De repente, achei que já não tinha mais nada para dizer. Estava era a precisar de mudar de ares.
Unanimidade de vontades. Pagámos e fomos apanhar o ferry-boat para a outra margem. Estivemos a fumar haxixe enquanto atravessávamos o rio, que estava escuro e fundo e de superfície quase espelhada. Fazia frio a sério, o barco parecia deslizar em cera fundida, e mal se notavam os motores, nem mesmo ao ar livre, onde nós íamos, às voltas.
Nisto, demos com R., que disse que ia-para-ali perdido.
— Onde é que vão? — perguntou.
— Ver as modas nocturnas — disse eu, que tenho o irritante (creio) hábito de me adiantar.
Mas ninguém discordou.
Acabei por também falar das musas do rio, das luzes da cidade que atenuavam a das estrelas, dos barcos que se cruzavam nas águas paradas da viragem da maré, da ponte que era como certa ponte norte-americna, e das sete colinas, que eram como as de uma capital europeia, outra, mais antiga, dizia-se.

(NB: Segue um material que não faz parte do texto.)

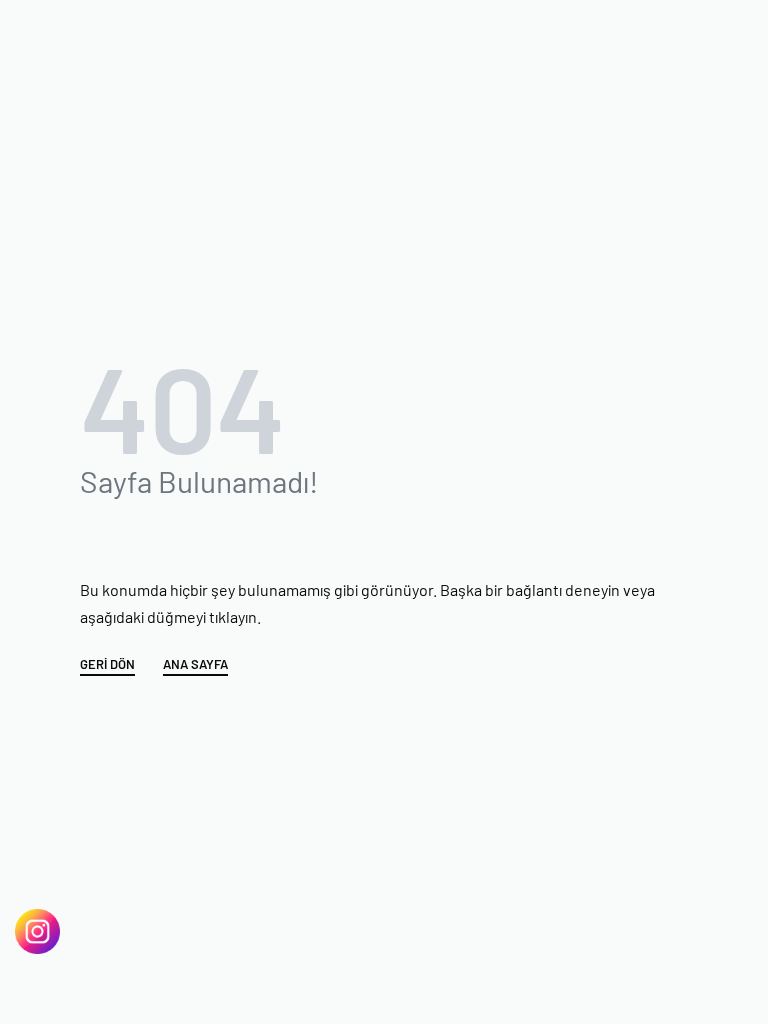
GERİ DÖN (107, 665)
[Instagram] (37, 931)
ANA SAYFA (195, 665)
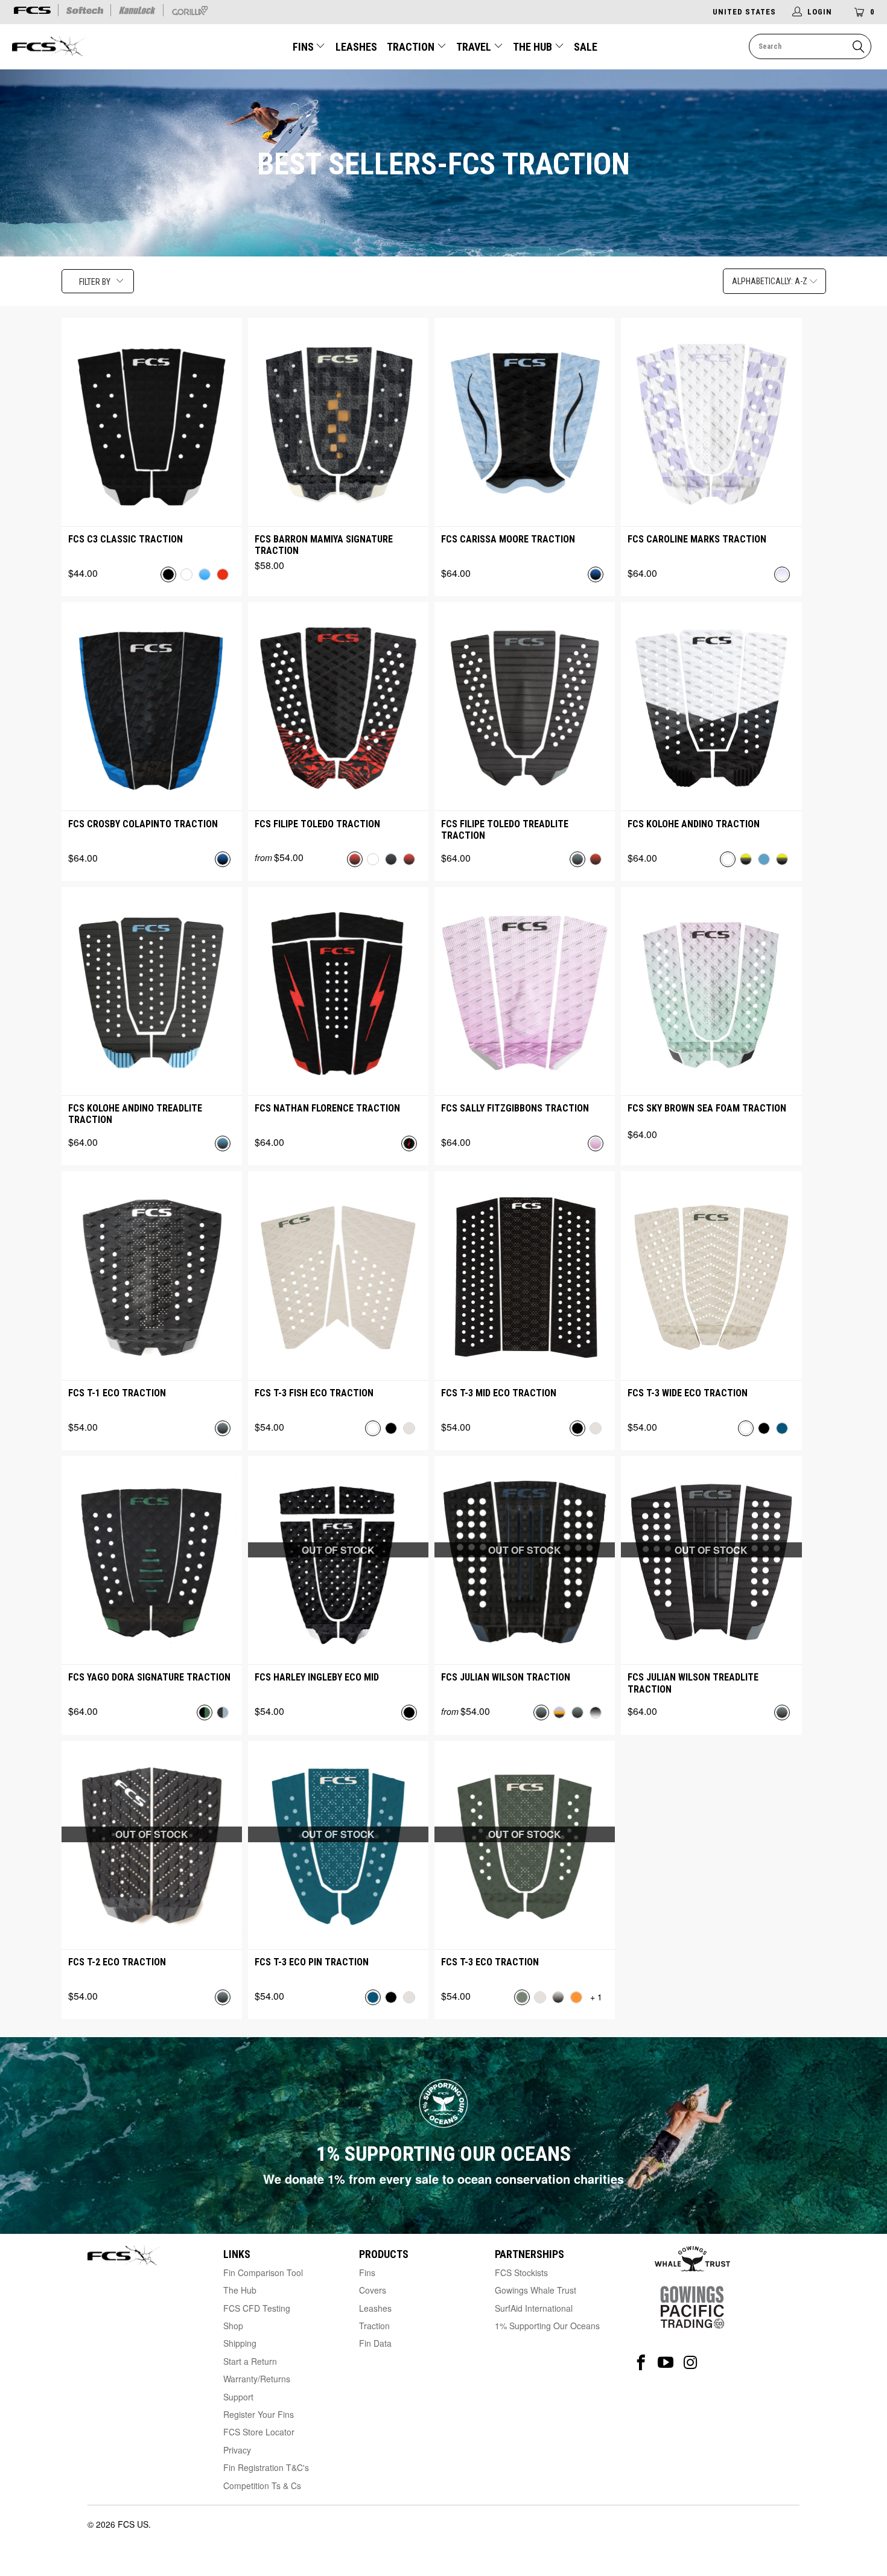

Nessa América distante talvez estivesse mais calor que ali, nessa ponte gémea, cars & kisses. E da outra, da mais antiga, que se via? Ruínas.
Mas era óbvio que o mundo tinha assimilado pedaços de nós, a ponto de assumi-los como seus.
Ou vice-versa. Também aqui nenhum deles discordou. Nacionalistas cosmopolitas, limitando-se a encorpar as minhas ideias de improviso com alguns comentários parolos e risos. No fundo, todos eles sabiam que eu era um doido razoável, que escrevia livros que acabavam numa gaveta qualquer, com as traças a lê-los.”